▶ About this task
Reproduce word for word the part of the rollout mechanics text between "Ready now != Available" and "delayed background failures.", inclusive.
━━ Exercise text ━━
8. Rollout Mechanics

A rolling update gradually replaces old pods with new pods.

Suppose:

replicas: 4
maxSurge: 1
maxUnavailable: 0

Allowed during rollout:

desired replicas: 4;
maximum total pods: 5;
minimum available pods: 4.

Simplified rollout:

The Deployment controller is balancing availability and rollout progress using your strategy fields.

8.1 `maxSurge`

maxSurge controls how many extra pods can exist above desired replicas during rollout.

Example:

Replicas	maxSurge	Max Total Pods
4	1	5
4	25%	5
10	30%	13

Large surge speeds rollout but consumes extra capacity. In cloud clusters, this can trigger node autoscaling.

8.2 `maxUnavailable`

maxUnavailable controls how many desired pods can be unavailable during rollout.

Example:

Replicas	maxUnavailable	Minimum Available
4	0	4
4	1	3
10	20%	8

For user-facing APIs, maxUnavailable: 0 is often safer if the cluster has spare capacity. For internal workers, allowing unavailability may be acceptable.

8.3 The Deadlock Pattern

This configuration can deadlock if no spare capacity exists:

replicas: 4
strategy:
  rollingUpdate:
    maxSurge: 1
    maxUnavailable: 0

Why?

Kubernetes must create one extra pod before deleting an old one.
If the cluster has no room and autoscaling cannot add a node, the new pod stays Pending.
Since no new pod becomes available, old pods are not deleted.
Rollout stalls.

Possible fixes:

ensure cluster autoscaler/Karpenter can add capacity;
allow maxUnavailable: 1 if SLO permits;
reduce requests if oversized;
pre-scale node capacity before rollout;
use progressive rollout with capacity planning.

8.4 The Capacity Drop Pattern

This configuration may reduce capacity during rollout:

replicas: 4
strategy:
  rollingUpdate:
    maxSurge: 0
    maxUnavailable: 1

Kubernetes may delete an old pod before creating a new one. That saves capacity but can affect availability.

Use it when capacity is constrained and the service can tolerate temporary reduction.

9. Availability Is Not Readiness Alone

A pod becomes available to a Deployment only after it is Ready and has satisfied minReadySeconds.

Ready now != Available for rollout accounting

minReadySeconds is useful when a pod can pass readiness briefly and fail shortly after due to warmup bugs, dependency initialization, JIT effects, or delayed background failures.
━━━
━━ Exercise data ━━
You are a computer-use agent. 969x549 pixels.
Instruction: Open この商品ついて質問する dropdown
━━━
━━ Exercise data ━━
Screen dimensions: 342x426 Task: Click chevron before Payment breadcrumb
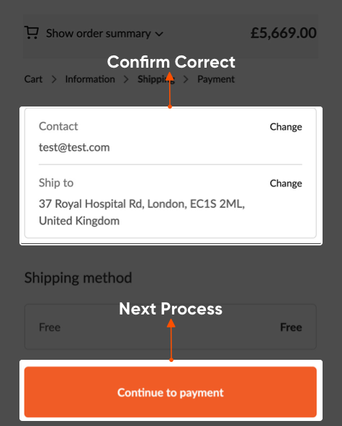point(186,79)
━━━
━━ Exercise data ━━
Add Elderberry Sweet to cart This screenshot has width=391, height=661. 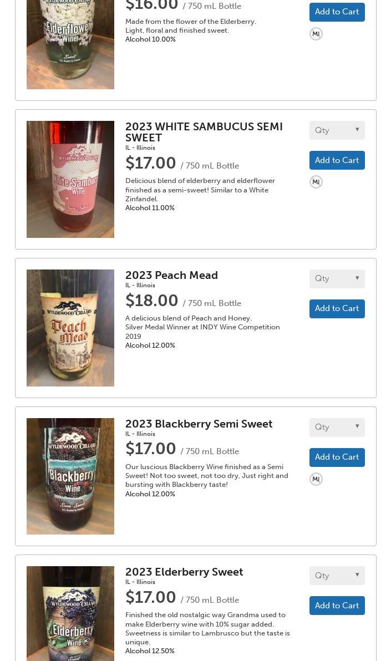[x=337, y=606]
━━━
▶ The answer
Ready now != Available for rollout accounting

minReadySeconds is useful when a pod can pass readiness briefly and fail shortly after due to warmup bugs, dependency initialization, JIT effects, or delayed background failures.